Alexander Rybak è un ragazzo di appena 23 anni, ne dimostra 16 e ha un visino tanto carino e furbetto. Milioni di ragazzine si sono fiondate a votarlo. Una sorta di Marco Carta europeo, ecco. Il marcartismo è un problema serio che gli spettacoli con televoto devono affrontare nel nuovo millennio. Avete dato il telefonino a milioni di teenager mestruate? Ora vi arrangiate.

La vittoria di Rybak/Carta dà anche un’idea dei nuovi gusti femminili per il nuovo secolo. Maschi androgini, leggiadri e dal viso simpatico, glabri e senza un pelo sulle guance, per niente muscolosi e alquanto tappi. Nello specifico Rybak sembra un Harry Potter della canzone (vedi fotomontaggio che ho fatto in 10 sec) o un Frodo rubato al Signore degli Anelli.

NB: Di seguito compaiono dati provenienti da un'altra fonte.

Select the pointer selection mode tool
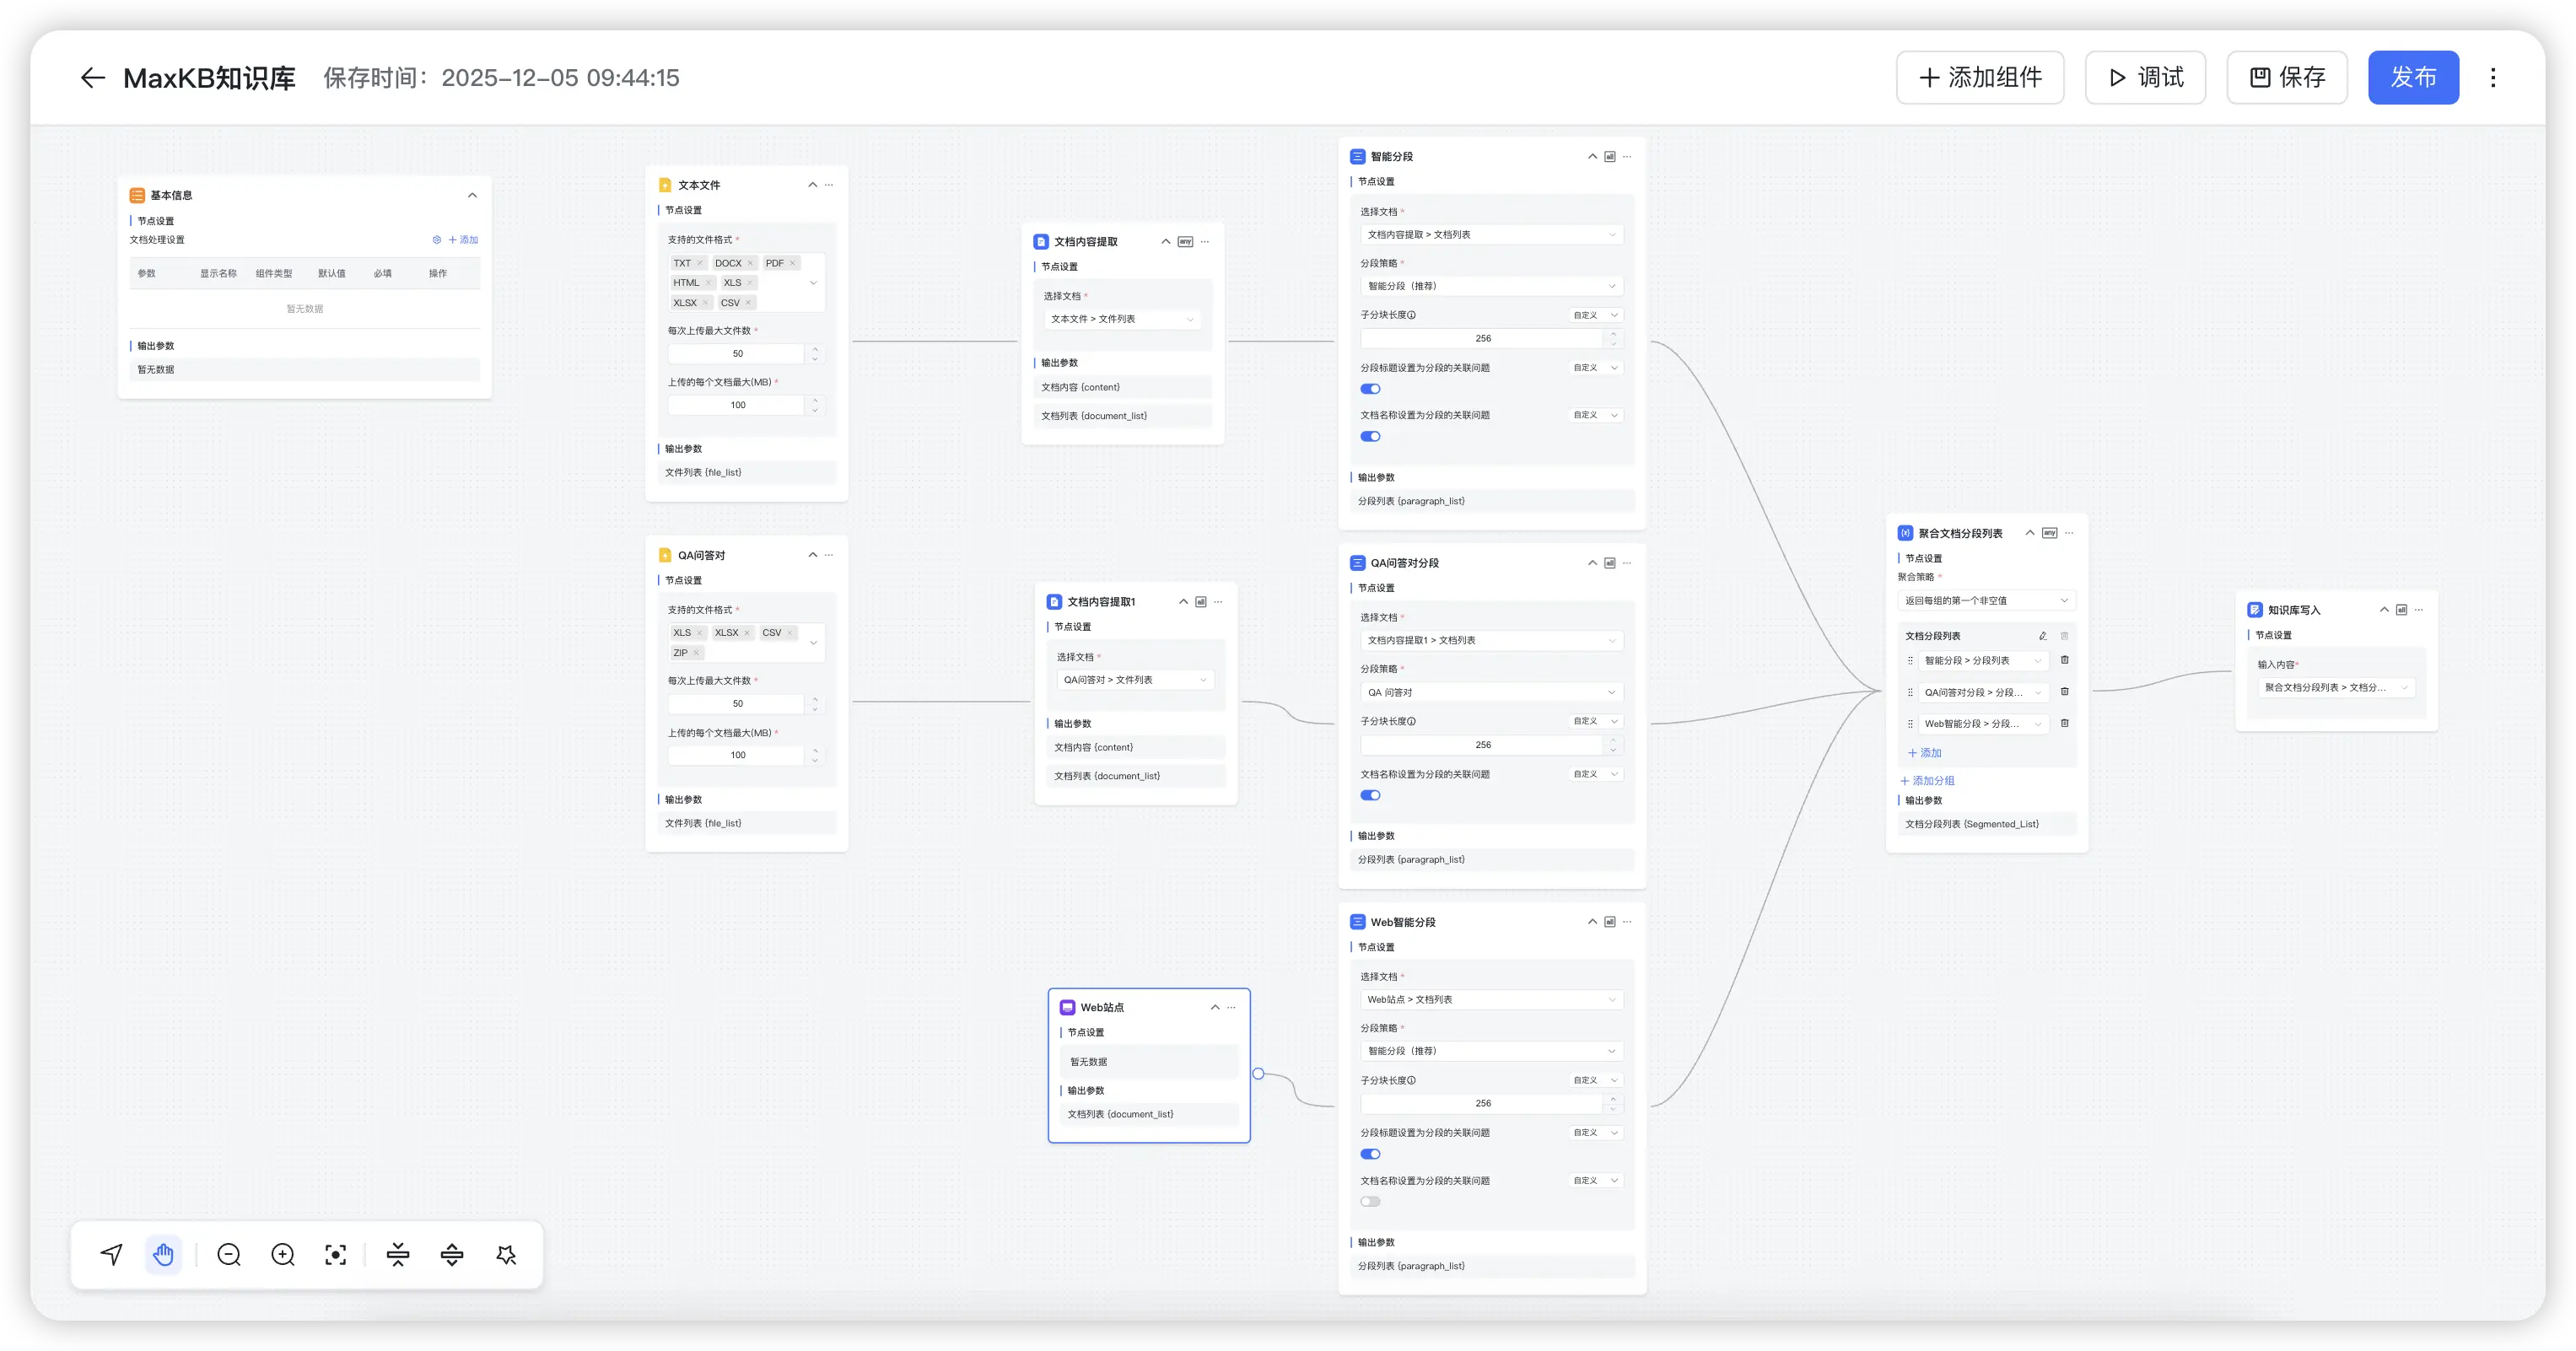Screen dimensions: 2576x1351 click(112, 1254)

Per il resto l’edizione 2009 ha registrato i soliti cliché. I paesi scandinavi si votano tra di loro, i balcanici lo stesso, la Francia non se la caga mai nessuno, i russi votano gli armeni e l’Azerbaijan vota la Turchia (specchio della situazione geopolitica della zona). La Germania aveva ottime possibilità di vincere con uno swing retrò e un’ospite d’eccezione, Dita Von Teese. Ma il cantante era retrò quanto la canzone. Pelo fuori dalla camicia aperta a metà, mascellone, virilità che spruzza da tutti i pori.

E l’Italia? L’Italia è l’unico paese a non partecipare in Europa insieme al Vaticano e al Liechtestein. Motivo? Presto detto: la lobby di San Remo ha paura che l’Eurovision possa scalzare la manifestazione canora più popolare d’Italia. E mamma RAI pure. Quest’anno però la novità è che Repubblica.it ha organizzato una diretta sul suo sito. E’ un inizio, forse è un semino buttato lì per il futuro.